Some Maine school districts struggling to find bus drivers are offering free training, bonuses up to $1,000 and other incentives to fill the front seat.

“It’s pretty challenging throughout the state of Maine right now,” said Dotty Muchmore, president of the Maine Association for Pupil Transportation.

It’s a chronic problem, transportation directors say, but it’s gotten worse in recent years. The improving economy means there are more employers seeking workers, and the traditional bus driver job can mean strange split-shift hours at low pay – along with a lot of responsibility for children and the need for a special commercial drivers’ license.

To smooth the way, many districts now offer free training to get that license, and combine the bus driving job with other district work to create guaranteed work week of 30 hours or more, said Muchmore, who is also the transportation director for School Administrative District 6 in Buxton.

SAD 6 has one of the most complex bus routes in the state – the district is 182 square miles and its buses travel 5,300 miles each day.

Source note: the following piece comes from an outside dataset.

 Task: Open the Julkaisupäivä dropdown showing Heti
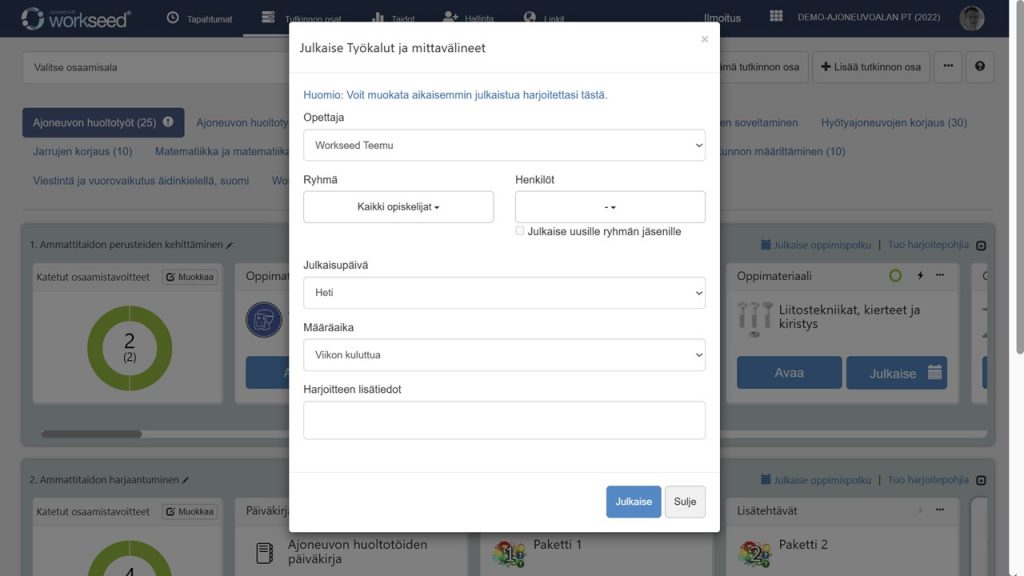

Muchmore said the district, which still has several bus driver openings, offers several incentives. The district offers a guaranteed minimum of 30 hours a week, drivers are eligible for health and dental benefits and new drivers trained by the district get a $1,000 bonus at the end of their first year.

As a rural state, bus drivers play a particularly crucial role. Statewide, there are more than 2,300 school bus drivers who travel more than 30 million miles over the course of a year. About 80 percent of Maine students ride a school bus, which is much higher than the national average of 50 percent.

To attract drivers, some districts are revamping their approach.

In South Portland, there have been problems finding enough drivers for years, so the district created its own bus driving training classes, which are free.

In Portland, the district tries to recruit retired drivers to come back to cover some special shifts, such as sports trips, or unique routes such as needing to drive students long distances because they are homeless and living elsewhere, or were placed in an out-of-town school but are still district students.

In a pinch, Portland Transportation Director Fred Barlow and his two deputies will take driving shifts, particularly during flu season and summer programming.

But for now, Portland has a full complement of full-time drivers and the backup bench of returning retired drivers who do occasional shifts, he said.

“Having these folks to do substitute trips and athletic trips and the like has been a true gift,” Barlow said.

In Gorham, Superintendent Heather Perry said they offer drivers a $500 bonus after they’ve driven 300 hours for the district.

“This is my third year (as superintendent) and every year I’ve been here it was an issue,” Perry said. “It’s just not an hourly type of job that is conducive to some people’s schedules.”

Perry noted that once a person has a commercial drivers’ license, there are other driving jobs that pay more that the $11- to $25-an-hour pay range offered at school districts. And driving a school bus means dealing with special rules, security cameras, dealing with disruptive children and keeping track of where each child is supposed to get off.

“It’s quite a complicated thing,” Perry said.

Muchmore said getting the commercial drivers’ license and becoming a school bus driver can take about three months. In addition to training, there’s a criminal background check, a pre-employment physical, a pre-employment drug test, four computerized tests in the permit process, then waiting two weeks to get a date for an in-person driving test. Then you have to pass.

To ease the shortage, the state created a special program over the summer. The Maine Department of Education partnered with the Maine Department of Labor for a “Hire-A-Vet” campaign offering free training to veterans interested in becoming a school bus driver. At the time, the state estimated there were about 50 bus driver vacancies statewide.

In general, today’s drivers are older, with more retirees and veterans. Part of the recent shortage may be related to those drivers hanging up their keys for good.

Even 10 years ago, it tended to be a job filled by young parents looking for family-friendly hours and summers off.

“It doesn’t seem like it’s a profession the younger generation is interested in pursuing anymore,” said Muchmore, who started out as a driver when her four children were young. “Years ago, that was the norm, but in today’s world, both parents are usually working full time to make ends meet.”